Global economic development and urbanization have increased fossil energy consumption and accelerated environmental degradation (Onifade, 2022; Savaş et al., 2022). All countries, worldwide, are transforming their energy systems to achieve carbon reduction goals (Castillo-Calzadilla et al., 2022), with many countries imposing considerable restrictions on fossil energy use (Alola et al., 2022). Introducing high proportions of renewable energy and electrification of fossil energy are currently the most recognized transformation pathways (Isik et al., 2021; Luderer et al., 2022).

Previous studies have shown that developing environmental related technologies can effectively reduce carbon dioxide emissions (Bekun et al., 2021; Onifade et al., 2022). However, introducing excessive renewable energy can impact current power grid stability (Kebede et al., 2022), and electrification will also lead to a significantly increased power demand, which will aggravate supply pressure for power grids (Ma et al., 2022). Demand-side energy conservation and efficient management (Pascual et al., 2021; Yu et al., 2020) can effectively reduce power grid burdens and contribute to their safe and reliable development (Saffari et al., 2018; Wang et al., 2021). Careful energy system construction and management on the demand side can also help shorten supply distances, reduce transmission losses (Kuiken et al., 2019), and effectively integrate users and microgrids (Li et al., 2018).

Research review of microgrid optimization

Optimization research for demand side microgrid systems can be divided into configuration and operation optimization (Ding et al., 2020; Ebrahimi, 2020).
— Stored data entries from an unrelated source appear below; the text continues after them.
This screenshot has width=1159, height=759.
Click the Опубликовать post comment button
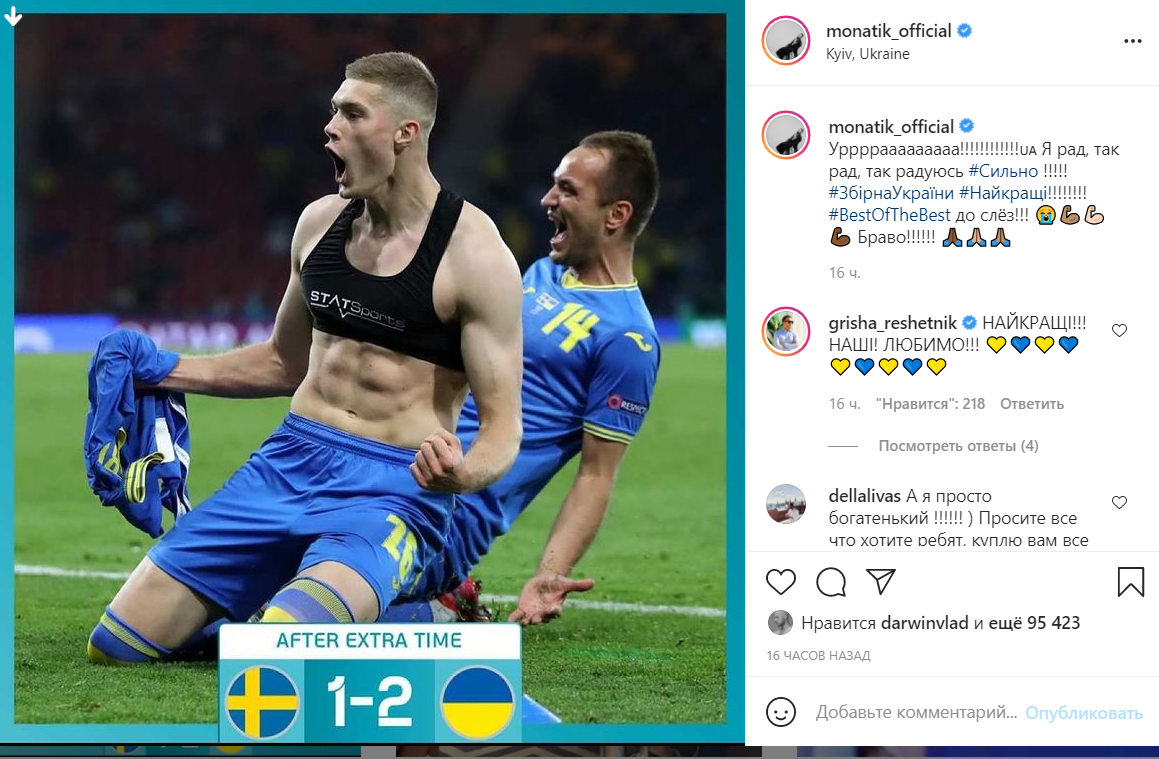click(x=1084, y=713)
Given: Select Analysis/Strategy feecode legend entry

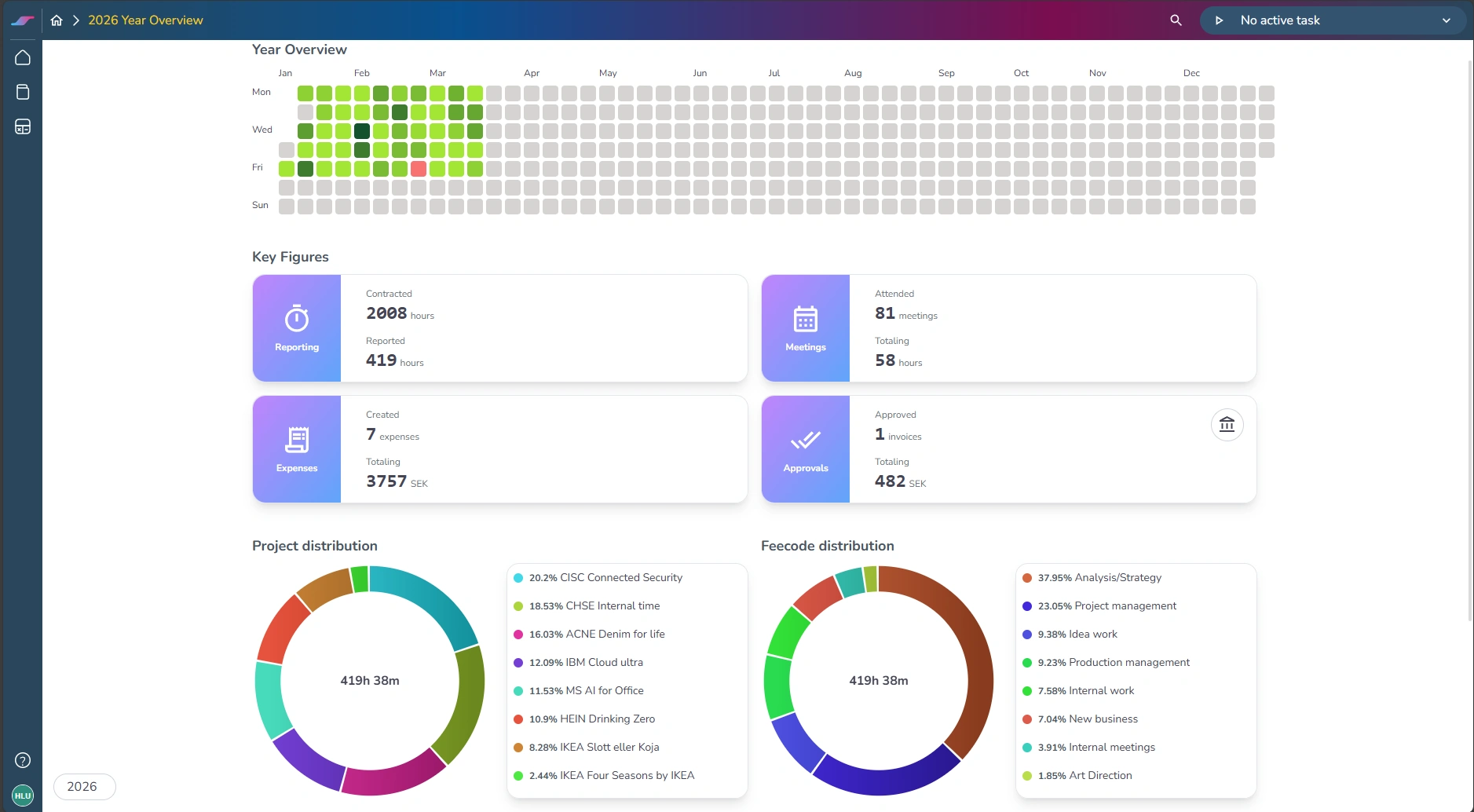Looking at the screenshot, I should [x=1099, y=578].
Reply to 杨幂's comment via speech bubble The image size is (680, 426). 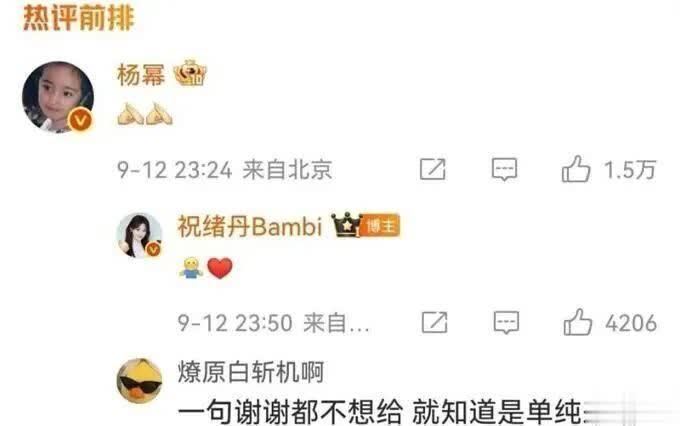(x=504, y=169)
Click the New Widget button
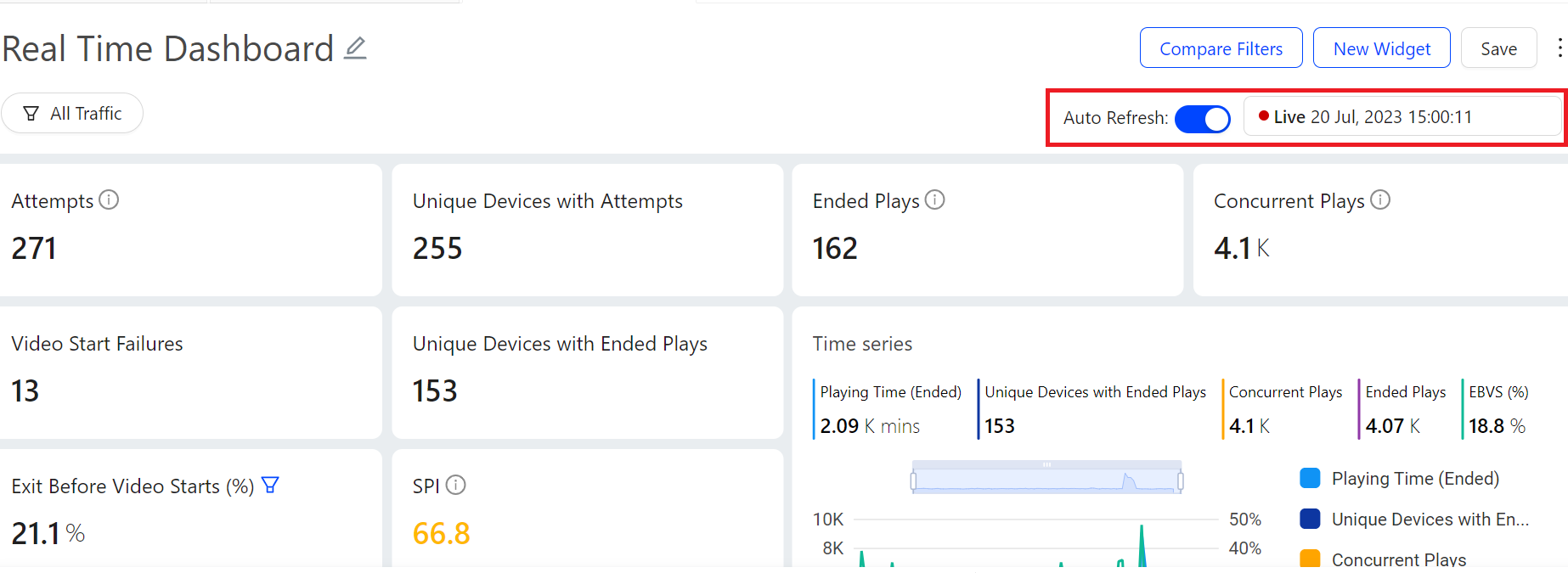The width and height of the screenshot is (1568, 573). pyautogui.click(x=1381, y=48)
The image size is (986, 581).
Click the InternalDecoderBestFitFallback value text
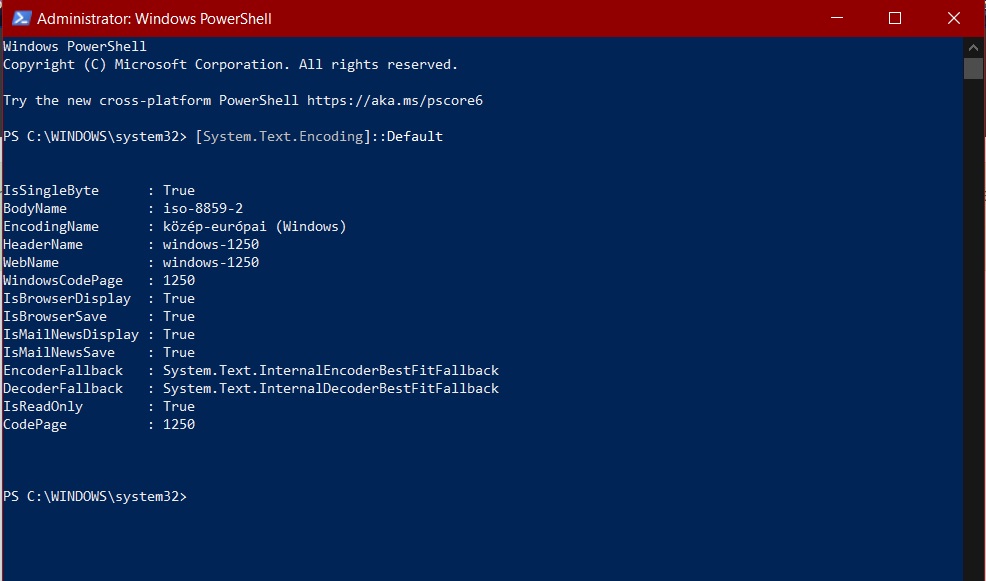click(331, 389)
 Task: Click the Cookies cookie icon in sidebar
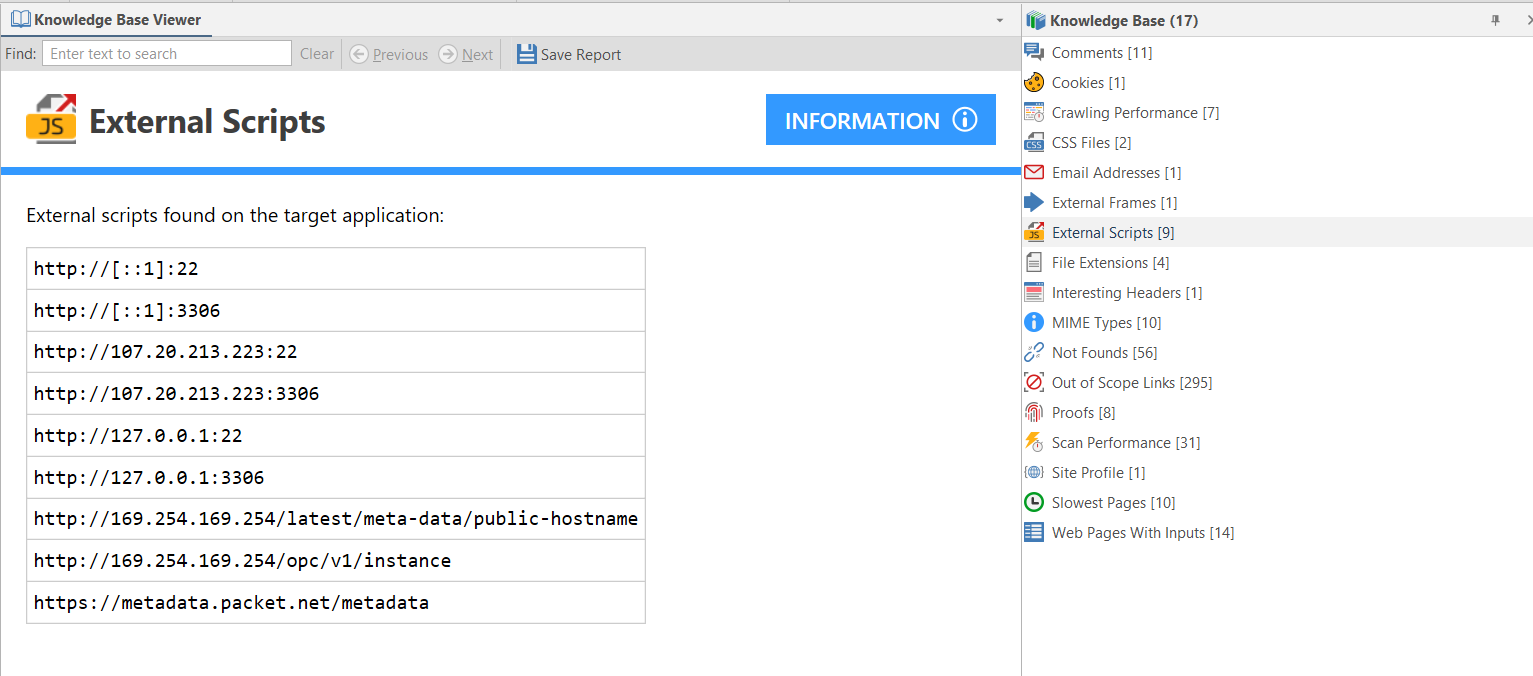(1033, 82)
Microgrid components primarily include renewable energy, energy storage, gas-fired cogeneration (Cui et al., 2020), etc., and most previous studies have focused on these component's characteristics and mutual scheduling coordination (Arnaudo et al., 2019; Scheller et al., 2020).

The research objectives for this study include user impacts on Microgrids (Wang et al., 2019) and microgrid impacts on urban power grids (Zhang et al., 2021). In particular, we studied energy sharing to help analyze user impacts on the microgrid. Previous studies mainly focused on energy sharing between photovoltaic (PV), battery, and PV-battery hybrid systems (Jun et al., 2022; Li et al., 2022) proposed a sharing model for renewable energy in regional microgrids from game theory, and increased economic benefits for buyers and sellers by more than 40%. (Özge et al., 2022) proposed a PV-wind battery-EV hybrid system, and verified effects to improve both buyer and seller economic benefits through simulation. However, they did not consider EV reverse discharge to the building, nor change building types.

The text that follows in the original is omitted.